I think about this a lot. The sense of complicity eats me up sometimes. I suspect that’s true of others, and one common strategy is pretending that we don’t care. Sometimes pretending makes it come true.
If each of us, especially those in powerful positions like politics or business, decided to make choices that might change their minds, the world would look tremendously different.
Let’s look at just a few case examples. We’ll start with the environment. Every scientific metric is showing us that the climate emergency and ecosystem collapse will take place within a few decades at our current trajectory. If we were making each decision based on the concept of being a good ancestor, we would be trying to leave the environment in a better position than when we entered adulthood. Because this really shouldn’t be on the youth.
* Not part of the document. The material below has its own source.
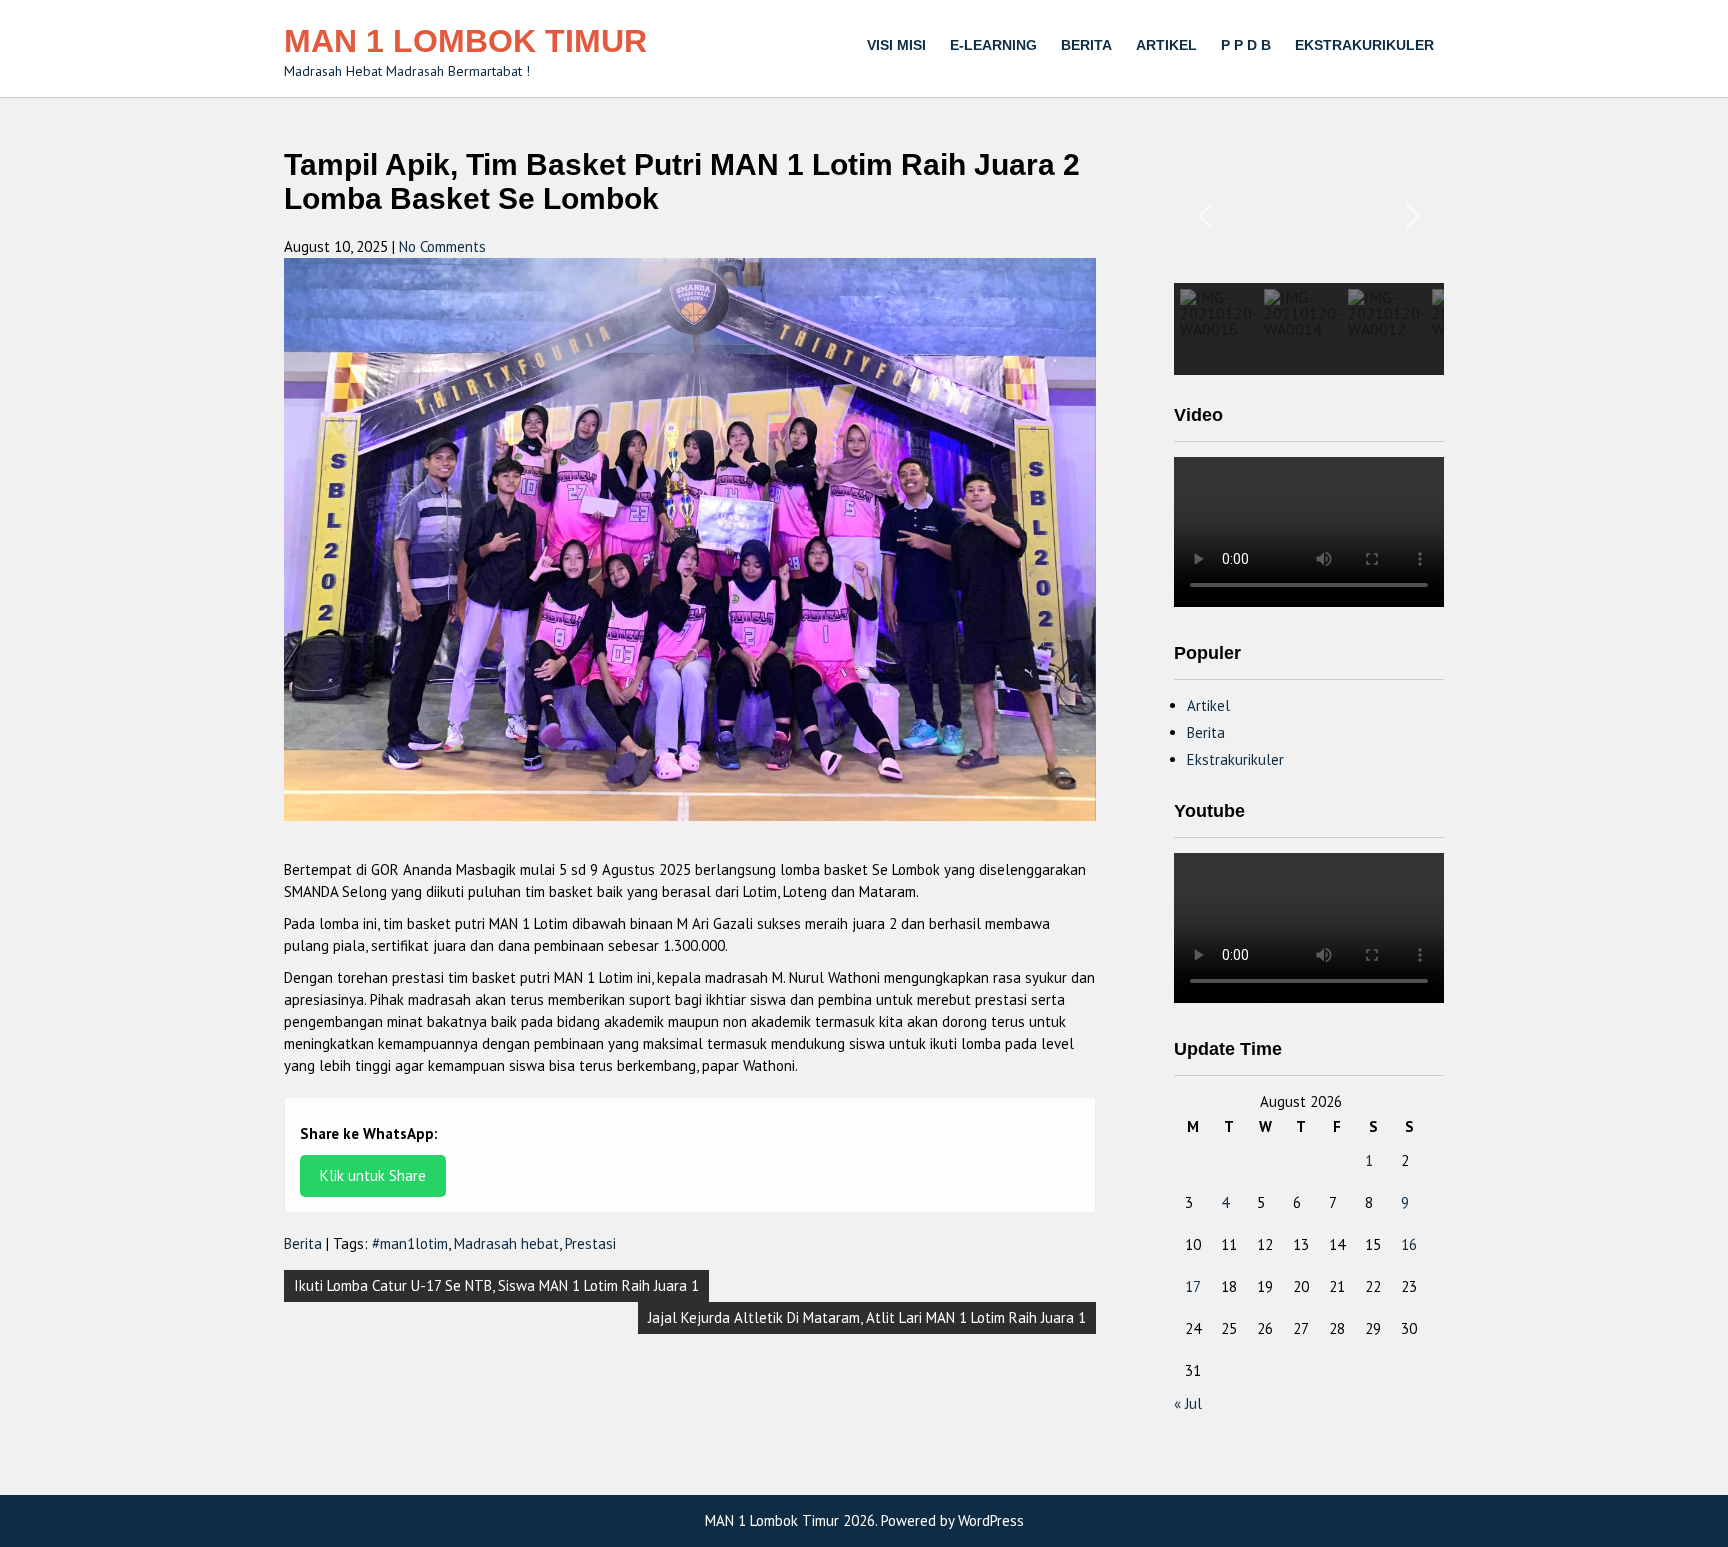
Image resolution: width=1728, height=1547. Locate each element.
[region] (1309, 261)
As I said in my TEDx talk earlier this year, we should be letting the youth know that this is not on them to solve, that we have a deep responsibility, and that together we will figure it out. I feel a lot of guilt when I consider the planet they’re inheriting and my own role in that.
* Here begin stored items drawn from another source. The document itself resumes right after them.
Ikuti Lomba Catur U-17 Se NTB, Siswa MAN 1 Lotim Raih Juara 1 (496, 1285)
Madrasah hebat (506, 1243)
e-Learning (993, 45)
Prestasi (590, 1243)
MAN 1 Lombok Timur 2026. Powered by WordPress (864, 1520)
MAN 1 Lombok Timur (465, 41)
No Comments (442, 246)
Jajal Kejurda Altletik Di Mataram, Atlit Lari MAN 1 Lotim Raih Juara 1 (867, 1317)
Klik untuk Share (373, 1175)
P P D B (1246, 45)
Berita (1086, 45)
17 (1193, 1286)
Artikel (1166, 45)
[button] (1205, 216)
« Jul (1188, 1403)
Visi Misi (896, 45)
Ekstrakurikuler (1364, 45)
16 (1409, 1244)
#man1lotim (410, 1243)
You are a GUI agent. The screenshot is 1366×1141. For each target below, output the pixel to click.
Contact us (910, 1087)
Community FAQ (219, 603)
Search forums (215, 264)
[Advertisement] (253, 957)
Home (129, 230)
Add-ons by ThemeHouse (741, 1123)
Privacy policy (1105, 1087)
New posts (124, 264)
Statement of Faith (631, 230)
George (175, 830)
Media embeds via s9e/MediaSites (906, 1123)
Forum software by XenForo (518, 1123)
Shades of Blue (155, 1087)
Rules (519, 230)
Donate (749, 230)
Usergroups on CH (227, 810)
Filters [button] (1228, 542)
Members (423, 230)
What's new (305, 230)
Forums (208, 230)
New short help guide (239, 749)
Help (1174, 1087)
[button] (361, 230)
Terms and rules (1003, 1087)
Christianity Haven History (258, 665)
Sometimes I think - do I have enough solar panels? (The company told me I had too many.) Why do I fly so much? I don’t eat a lot of meat, but my dog sure does. I try to give away a lot of money to causes that matter or support those I love. Am I doing this from guilt? Or from a desire to be a good ancestor?
Are we all trying?
I think so. We’ve made a lot of headway. An example is the millennium development goals, now called the sustainable development goals. The progress has been remarkable. Many nations have improved their health and education systems, their quality of life and their mortality rates. But if we were being good ancestors, not just to our own kin, but humankind, this would have sped up. Because we, in the Global North, still steal a lot of resources and life hours.
For example, nobody should be experiencing so much poverty or lack of resources that they go hungry. This isn’t just true in drought-stricken Africa or rural Nepal. This is a truth in our own backyards. In the US, 16% of all children currently live in poverty, that’s more than 11 million kids as of 2023. Numbers are similar in Canada; in both countries about one in five kids live without certainty of getting their basic needs met. Stable housing, nutritious food, feeling hopeful about their future. Scenarios that are only worsening due to climate instability.
Poverty is considered an adverse childhood experience, and sets people up for lifelong problems with physical, psychological, and social health.
Would a good ancestor allow this?
And this is an easy problem to solve. We have enough resources - financial and nutritional and many other measures - to alleviate poverty and malnutrition around the world.
I’ve personally seen poverty in northern Ethiopia, mountain regions in the Himalayas, and on a farm bursting with food in Uganda (they have to bring all the produce to market, even as their kids go hungry).
Traditional boma hut in Uganda
I’ve also seen it here in Canada: kids going hungry to school and parents sacrificing their own meals in order to keep them fed.
Being a good ancestor is a mindset. It’s so far beyond being a good parent, because if we were to consider seven generations in the future, with every decision that we made, we would always be trying to make the world a better place. Not for one person, but for everyone.
How might we reimagine our nuclear family to be a global family?
This is a difference between collectivist and individualist cultures. And it’s the decisions within the individualistic cultures: every [hu]man for themself (or the meritocracy where we believe that people deserve what they get), where selfish decisions affect the collective outcome.
Because this won’t change from policy or rules. It’s a collective mindset.
How can I be the best ancestor? How can we?